DOCUMENT »
┌────────
The importance of Data Visualization
Aggregate data to get different information
Reading Time: 6 minutes
Post published on 28/01/2021 by Donata Petrelli and released with licenza CC BY-NC-ND 3.0 IT (Creative Common – Attribuzione – Non commerciale – Non opere derivate 3.0 Italia)
Title Image credits by Campaign Creators on Unsplash
What can I infer from a grid of values?
How many times in front of data table we remain perplexed because we do not know how to use that mixture in information. Or we think that only from big data we can get advantageous information for us or for our business.
In reality, this is not the case… All we need to do is visualize data in a way that is strategic for our objectives and it will “magically” present itself in a form that is useful and decisive for making important decisions.
We can benefit from even a small amount of data. It is not necessary to have a state-of-the-art IT infrastructure or Data Bases worthy of a DBMS. A simple table is enough to draw information that is strategic for our business decisions, decreeing the success of marketing and commercial operations.
In this article we see how it is possible. If you are curious, I invite you to continue …
Data Modeling
We have already seen in a previous article “Data Analysis with Excel” how even from a single column we can obtain important information thanks to the indices of univariate statistics. Just think how much information we can get from a table with multiple columns!
└────────
JOBS »
1 – From the data visualization article, copy the passage that begins at the words "Title Image credits" and stops after the words "for our business.".
2 – According to the data visualization article, what is enough to draw information that is strategic for business decisions?

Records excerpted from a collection
┌────────
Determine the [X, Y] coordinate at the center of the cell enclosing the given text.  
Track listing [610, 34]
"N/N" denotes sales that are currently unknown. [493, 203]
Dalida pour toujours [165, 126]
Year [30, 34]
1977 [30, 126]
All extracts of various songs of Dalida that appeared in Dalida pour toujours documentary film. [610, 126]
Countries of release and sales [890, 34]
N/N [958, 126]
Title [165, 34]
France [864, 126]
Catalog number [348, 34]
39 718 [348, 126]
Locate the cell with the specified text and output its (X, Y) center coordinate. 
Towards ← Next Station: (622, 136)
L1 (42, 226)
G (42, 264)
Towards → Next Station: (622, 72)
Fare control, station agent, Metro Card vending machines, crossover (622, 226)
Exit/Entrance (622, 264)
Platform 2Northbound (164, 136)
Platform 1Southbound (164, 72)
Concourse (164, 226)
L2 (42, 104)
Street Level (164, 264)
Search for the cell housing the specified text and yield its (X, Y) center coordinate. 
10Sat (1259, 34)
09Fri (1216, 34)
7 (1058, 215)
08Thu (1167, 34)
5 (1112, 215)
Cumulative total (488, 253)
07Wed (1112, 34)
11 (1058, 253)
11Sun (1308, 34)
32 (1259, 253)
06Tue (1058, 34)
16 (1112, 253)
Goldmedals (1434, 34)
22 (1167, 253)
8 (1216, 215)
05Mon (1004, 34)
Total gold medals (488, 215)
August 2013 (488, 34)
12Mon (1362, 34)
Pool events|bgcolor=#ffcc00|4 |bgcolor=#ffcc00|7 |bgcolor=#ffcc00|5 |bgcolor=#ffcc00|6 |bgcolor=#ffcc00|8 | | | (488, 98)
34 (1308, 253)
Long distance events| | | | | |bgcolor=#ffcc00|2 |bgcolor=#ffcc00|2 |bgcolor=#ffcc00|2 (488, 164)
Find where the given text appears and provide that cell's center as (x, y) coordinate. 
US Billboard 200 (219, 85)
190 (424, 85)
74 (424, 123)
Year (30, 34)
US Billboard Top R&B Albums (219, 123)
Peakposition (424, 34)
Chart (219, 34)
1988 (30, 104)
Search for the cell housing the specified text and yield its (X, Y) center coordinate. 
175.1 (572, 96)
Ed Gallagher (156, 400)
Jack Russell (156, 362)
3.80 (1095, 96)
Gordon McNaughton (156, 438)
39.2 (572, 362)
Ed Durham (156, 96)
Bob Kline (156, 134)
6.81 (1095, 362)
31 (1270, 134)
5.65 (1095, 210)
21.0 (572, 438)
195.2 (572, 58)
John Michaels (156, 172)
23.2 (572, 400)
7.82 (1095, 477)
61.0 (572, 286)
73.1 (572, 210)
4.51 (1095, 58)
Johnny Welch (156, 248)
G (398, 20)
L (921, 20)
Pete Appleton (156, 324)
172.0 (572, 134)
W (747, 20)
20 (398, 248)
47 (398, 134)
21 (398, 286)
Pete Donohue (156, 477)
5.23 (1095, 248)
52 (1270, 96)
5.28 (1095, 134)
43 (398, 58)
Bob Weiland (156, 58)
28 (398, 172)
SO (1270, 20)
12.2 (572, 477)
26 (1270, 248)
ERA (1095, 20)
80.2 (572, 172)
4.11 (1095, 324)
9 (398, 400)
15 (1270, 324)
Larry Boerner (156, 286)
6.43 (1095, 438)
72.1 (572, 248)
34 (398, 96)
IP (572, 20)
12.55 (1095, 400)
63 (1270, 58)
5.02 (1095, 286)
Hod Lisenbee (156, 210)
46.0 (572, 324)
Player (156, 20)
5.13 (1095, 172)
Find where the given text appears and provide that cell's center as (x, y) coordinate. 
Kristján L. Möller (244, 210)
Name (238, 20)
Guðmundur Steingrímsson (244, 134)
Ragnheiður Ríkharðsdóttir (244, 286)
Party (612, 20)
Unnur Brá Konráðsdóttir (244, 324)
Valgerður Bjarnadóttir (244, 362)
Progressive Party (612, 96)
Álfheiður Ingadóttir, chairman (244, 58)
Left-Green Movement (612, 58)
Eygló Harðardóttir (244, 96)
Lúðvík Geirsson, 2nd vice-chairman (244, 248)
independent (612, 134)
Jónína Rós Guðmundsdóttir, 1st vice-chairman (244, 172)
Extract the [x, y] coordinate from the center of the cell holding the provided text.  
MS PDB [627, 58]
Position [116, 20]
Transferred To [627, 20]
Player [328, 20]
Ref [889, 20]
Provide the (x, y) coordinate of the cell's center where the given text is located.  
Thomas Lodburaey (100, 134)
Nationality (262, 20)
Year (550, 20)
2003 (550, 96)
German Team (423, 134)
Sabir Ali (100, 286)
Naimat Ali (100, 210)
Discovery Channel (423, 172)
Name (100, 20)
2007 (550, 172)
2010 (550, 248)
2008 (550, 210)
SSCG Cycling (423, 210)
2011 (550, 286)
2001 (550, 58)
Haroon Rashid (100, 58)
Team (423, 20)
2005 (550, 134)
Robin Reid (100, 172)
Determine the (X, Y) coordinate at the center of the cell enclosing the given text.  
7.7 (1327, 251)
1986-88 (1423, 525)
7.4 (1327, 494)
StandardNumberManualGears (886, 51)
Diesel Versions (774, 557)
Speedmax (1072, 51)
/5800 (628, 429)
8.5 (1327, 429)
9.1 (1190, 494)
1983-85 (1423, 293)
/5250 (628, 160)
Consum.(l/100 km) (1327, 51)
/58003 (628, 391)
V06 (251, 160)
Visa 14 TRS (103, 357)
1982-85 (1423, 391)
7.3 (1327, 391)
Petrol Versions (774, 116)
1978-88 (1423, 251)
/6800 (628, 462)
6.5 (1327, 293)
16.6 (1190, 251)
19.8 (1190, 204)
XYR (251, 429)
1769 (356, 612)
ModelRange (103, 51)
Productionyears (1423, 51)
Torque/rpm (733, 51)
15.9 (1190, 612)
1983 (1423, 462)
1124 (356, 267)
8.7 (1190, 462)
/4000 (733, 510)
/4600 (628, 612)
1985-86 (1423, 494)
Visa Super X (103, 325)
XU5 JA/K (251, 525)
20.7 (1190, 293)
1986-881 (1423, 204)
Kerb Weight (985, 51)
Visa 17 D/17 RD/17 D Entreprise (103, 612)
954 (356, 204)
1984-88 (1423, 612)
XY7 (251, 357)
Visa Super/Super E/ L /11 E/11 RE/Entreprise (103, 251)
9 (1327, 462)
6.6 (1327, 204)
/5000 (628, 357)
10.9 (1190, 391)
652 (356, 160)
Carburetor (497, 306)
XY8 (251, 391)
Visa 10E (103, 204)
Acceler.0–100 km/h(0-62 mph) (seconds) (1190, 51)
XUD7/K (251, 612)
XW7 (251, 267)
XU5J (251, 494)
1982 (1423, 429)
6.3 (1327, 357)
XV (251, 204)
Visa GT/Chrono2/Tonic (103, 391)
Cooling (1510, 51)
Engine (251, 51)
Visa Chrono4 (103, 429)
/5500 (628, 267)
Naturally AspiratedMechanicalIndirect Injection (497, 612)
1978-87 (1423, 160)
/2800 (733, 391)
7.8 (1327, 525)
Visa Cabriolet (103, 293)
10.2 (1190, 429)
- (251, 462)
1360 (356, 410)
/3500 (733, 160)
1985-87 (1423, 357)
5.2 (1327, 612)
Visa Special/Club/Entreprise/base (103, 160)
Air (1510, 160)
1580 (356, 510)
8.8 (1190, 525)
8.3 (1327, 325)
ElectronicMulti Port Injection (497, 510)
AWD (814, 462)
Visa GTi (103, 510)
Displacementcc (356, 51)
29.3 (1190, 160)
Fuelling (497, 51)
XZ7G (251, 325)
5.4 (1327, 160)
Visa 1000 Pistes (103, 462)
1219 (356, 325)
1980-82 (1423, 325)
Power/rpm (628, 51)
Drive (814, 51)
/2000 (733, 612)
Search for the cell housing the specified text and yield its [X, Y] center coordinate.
└────────
RESPONSES FOR EACH TASK »
1 –
Title Image credits by Campaign Creators on Unsplash
What can I infer from a grid of values?
How many times in front of data table we remain perplexed because we do not know how to use that mixture in information. Or we think that only from big data we can get advantageous information for us or for our business.

2 – A simple table.